To kompletna miara pozwalająca uniknąć jednostronnych ocen. W rankingu za 2010 rok, opartym na danych z lat 2008 – 2009, na czele uplasowała się Szwecja. W tej samej grupie, tzw. liderów innowacyjności, których wyniki są wyraźnie lepsze od unijnej średniej, znalazły się jeszcze Dania, Finlandia i Niemcy. Kolejną grupę krajów tworzą naśladowcy, czyli "średniacy". Znalazły się tam: Austria, Belgia, Cypr, Estonia, Francja, Irlandia, Luksemburg, Holandia, Słowenia i Wielka Brytania. W trzeciej grupie, poniżej średniej unijnej, są umiarkowani innowatorzy: Czechy, Grecja, Węgry, Włochy, Malta, Polska, Portugalia, Słowacja i Hiszpania. Wreszcie w ostatniej grupie. tzw. skromnych innowatorów, znalazły się kraje ze wskaźnikiem znacznie poniżej unijnej średniej: Bułgaria, Łotwa, Litwa i Rumunia. – Liczy się nie tyle miejsce w tabeli, ale trend i tempo zmian – pocieszała unijna komisarz. Według niej z tego punktu widzenia na pochwałę zasługują Bułgaria i Rumunia, gdzie wskaźnik innowacyjności w ciągu pięciu lat wzrósł o ponad 6 proc. W Polsce sytuacja zmienia się na lepsze, ale bardzo wolno, tylko w tempie 1,8 proc. w ciągu pięciu lat.

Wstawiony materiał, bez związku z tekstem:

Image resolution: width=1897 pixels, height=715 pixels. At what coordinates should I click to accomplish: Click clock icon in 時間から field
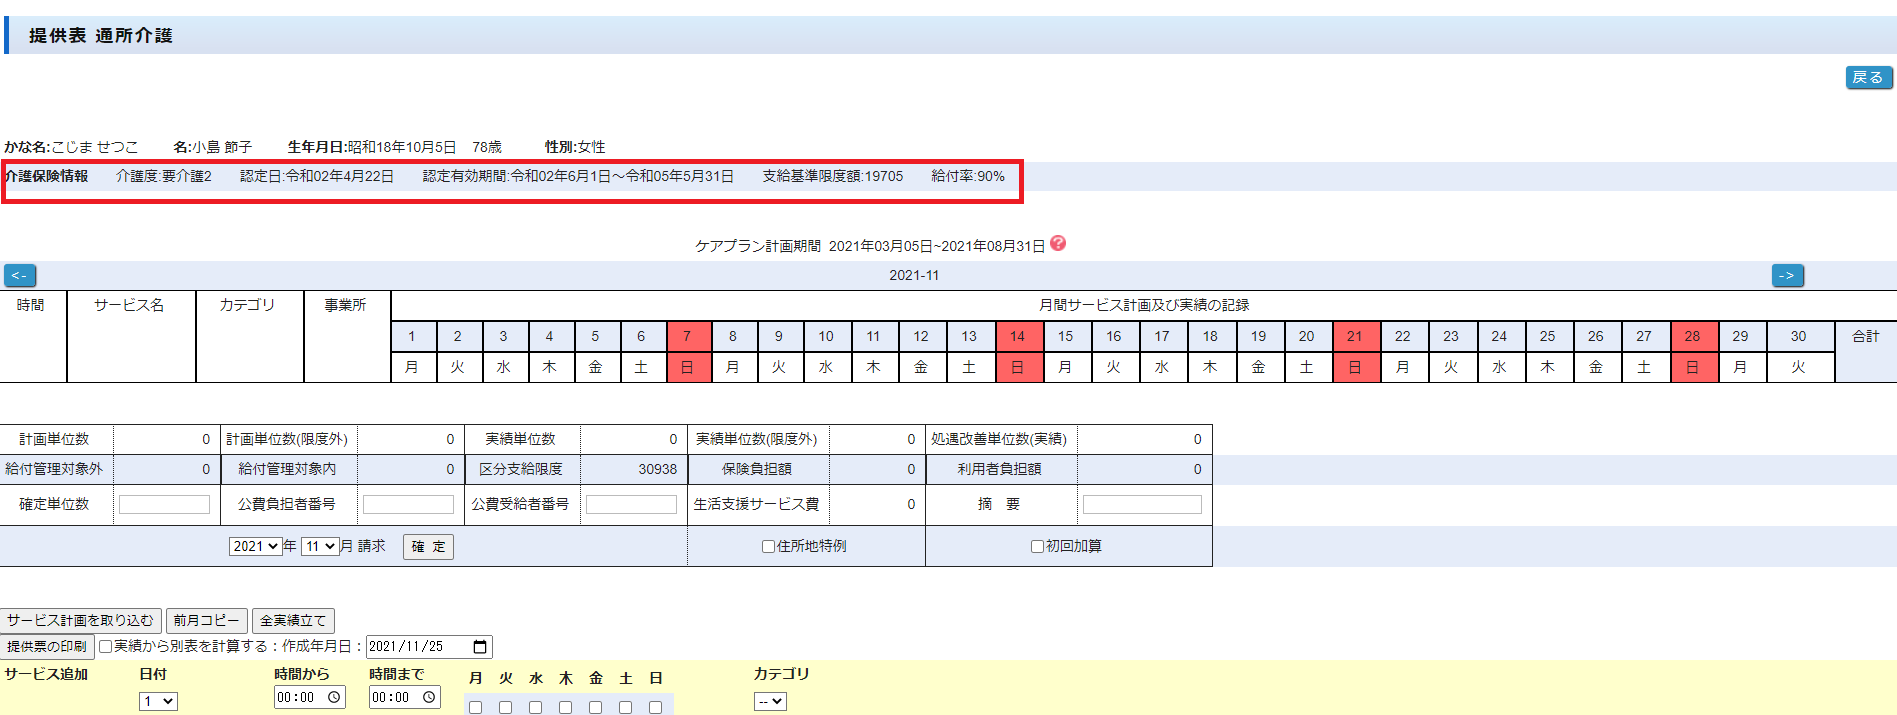point(334,697)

Unijny wskaźnik obejmuje 25 miar z różnych kategorii, pokazujących zarówno poziom edukacji i stan nauki, jak i innowacyjność firm i powiązania badaczy z biznesem, oraz komercjalizację skutków badań naukowych. Zdaniem KE doskonałość tylko w pojedynczych kategoriach nie gwarantuje sukcesu. Ale z porównania widać, że najlepsi w UE wyjątkowo dobrze wypadają w kategorii nakładów biznesu na badania i rozwój, silnych związkach między nauką i biznesem, a także komercjalizacji osiągnięć naukowych, co pokazują takie wskaźniki jak zagraniczne przychody z licencji i patentów.

W porównaniu z globalną konkurencją UE wyraźnie potrzebuje przyspieszenia. Od lat nie udaje jej się zasypać przepaści dzielącej od USA i Japonii. Utrzymuje wyraźną przewagę nad Indiami czy Rosją, ale już Brazylia i Chiny szybko ją doganiają. Te dwa ostatnie kraje szczególnie dobrze sobie radzą w kategorii dotyczącej innowacyjności w biznesie. Brazylia dodatkowo dobrze zarabia na sprzedaży licencji i patentów.

Przed państwami członkowskimi stoi teraz trudny wybór, jakich cięć wydatków dokonywać w obliczu koniecznej konsolidacji fiskalnej. Komisja Europejska zachęca do utrzymania, a nawet zwiększenia wydatków na innowacyjność, które wspierają wzrost gospodarczy. Komisarz Maire Geoghegan-Quinn jako przykład podała swój kraj – dokonującą drastycznych cięć budżetowych Irlandię. Tam wydatki na naukę i innowacje rosną w tempie 9 – 12 procent.